Of all the things we look for to enhance our lives, we humans, the one that seems to be the object of the most energy, time and money is happiness. Historically we are so desirous of that quality, that it was mentioned prominently in one of the greatest documents of all time—the U. S. Declaration of Independence.
Television commercials are rife with suggestions of all that you need to purchase in order to become happy. Books have been written on the topic, movies have been made, and entire courses of study have been crafted and taught in our colleges in our efforts to define and condense a definition of happiness and how best to go about achieving it.
Everyone has an opinion about this subject and it should come as a surprise to anyone that I do, too.
First—in my humble opinion—I think we are confusing two words: happiness and contentment. We think “happiness” and the images that come to mind are smiles, laughter, a feeling of euphoria enveloping us, making us feel lighter than air so that we are always up, always jolly...um, no.
If that is how you are and how you feel, you may have accidentally ingested some whacky gas. You need to go see a doctor. Asap.
I believe the definition of happiness that we want is the one that means contentment. We want to know that we matter. We want to know that the work we do is appreciated. We want to love and be loved. We want to be able to work and earn enough money to meet all of our essential needs, and some of our non-essential “wants”. We want to feel good about getting up each day, because we have a plan for the future. We want to know that we are someone going somewhere. We want to have moments in the day when we sit back and say, “ahh.”
How do we manage to do—to become—all of this?
I really do believe it begins with a decision. How we look at ourselves, our friends and family, our environment—this outlook plays a large role. And how we perceive ourselves, and everyone and everything else is a deliberate choice. Do we like ourselves? My friends, we really need to do that. We are the only us we have. We have to live our entire lives with ourselves. So we might as well like ourselves. We can decide to like our work, too—and if we absolutely cannot, then we need to find work that we can like.
It doesn’t happen overnight. We can start by appreciating the small things. The laughter of a child. The beauty of a flower. Does your grocery store sell flowers? Mine does. Sometimes I buy them, but I always stop to look at them, for a moment. What about the smell of fresh bread coming from the store’s bakery? Or the scent of a really good burger from your local burger joint?
Did you know that every day comes complete with one free sunrise and one free sunset—yours to enjoy at no extra charge? You can do things for others that cost nothing. Open a door, give a smile, say “thank you”.

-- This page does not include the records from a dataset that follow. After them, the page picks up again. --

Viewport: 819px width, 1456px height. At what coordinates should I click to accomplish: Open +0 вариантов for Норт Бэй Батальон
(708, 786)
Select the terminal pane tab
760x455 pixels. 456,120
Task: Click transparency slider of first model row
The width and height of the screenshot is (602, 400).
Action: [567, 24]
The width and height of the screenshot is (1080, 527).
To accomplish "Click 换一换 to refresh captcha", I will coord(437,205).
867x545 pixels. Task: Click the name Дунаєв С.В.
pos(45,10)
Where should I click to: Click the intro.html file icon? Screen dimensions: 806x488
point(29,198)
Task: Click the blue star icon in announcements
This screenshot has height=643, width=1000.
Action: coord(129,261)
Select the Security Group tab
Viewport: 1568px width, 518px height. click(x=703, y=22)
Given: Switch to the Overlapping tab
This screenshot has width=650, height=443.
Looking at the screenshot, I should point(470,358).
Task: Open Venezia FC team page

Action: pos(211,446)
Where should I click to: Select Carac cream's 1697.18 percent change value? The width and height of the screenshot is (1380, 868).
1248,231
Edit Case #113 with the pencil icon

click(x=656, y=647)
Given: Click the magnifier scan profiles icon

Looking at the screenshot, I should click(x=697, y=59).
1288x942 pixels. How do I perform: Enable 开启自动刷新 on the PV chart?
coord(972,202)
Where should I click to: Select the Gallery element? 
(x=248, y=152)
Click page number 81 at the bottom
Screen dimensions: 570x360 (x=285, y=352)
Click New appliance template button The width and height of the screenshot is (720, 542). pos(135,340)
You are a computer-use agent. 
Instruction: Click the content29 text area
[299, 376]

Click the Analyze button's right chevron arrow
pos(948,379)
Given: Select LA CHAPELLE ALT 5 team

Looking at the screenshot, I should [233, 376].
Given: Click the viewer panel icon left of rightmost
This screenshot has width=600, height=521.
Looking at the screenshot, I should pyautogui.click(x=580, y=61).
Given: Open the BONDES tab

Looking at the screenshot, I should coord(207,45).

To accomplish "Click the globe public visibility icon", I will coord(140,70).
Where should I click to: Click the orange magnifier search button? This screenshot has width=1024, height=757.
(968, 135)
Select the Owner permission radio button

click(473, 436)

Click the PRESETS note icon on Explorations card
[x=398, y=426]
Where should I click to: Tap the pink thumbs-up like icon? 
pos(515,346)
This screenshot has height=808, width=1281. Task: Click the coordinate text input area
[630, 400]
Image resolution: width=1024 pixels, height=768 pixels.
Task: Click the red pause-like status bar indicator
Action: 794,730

These are little things, but knitted together become so much more than the sum of their parts. If you want to feel good about yourself, then feel good about yourself. You are alive. You have challenges? Name me one person who doesn’t. We all have challenges, except those poor souls already interred beneath the grass.
I believe that finding a sense of happiness, of contentment, is vital to our psyches. I believe that we can control that feeling, by choosing it. And I believe with everything that is in me that once we do, once we start that first bit of deliberately choosing to be happy, then the feeling begins to mushroom and grow within us.
It’s like emotional dominoes. Once you get the first one moving, the rest cannot help but fall.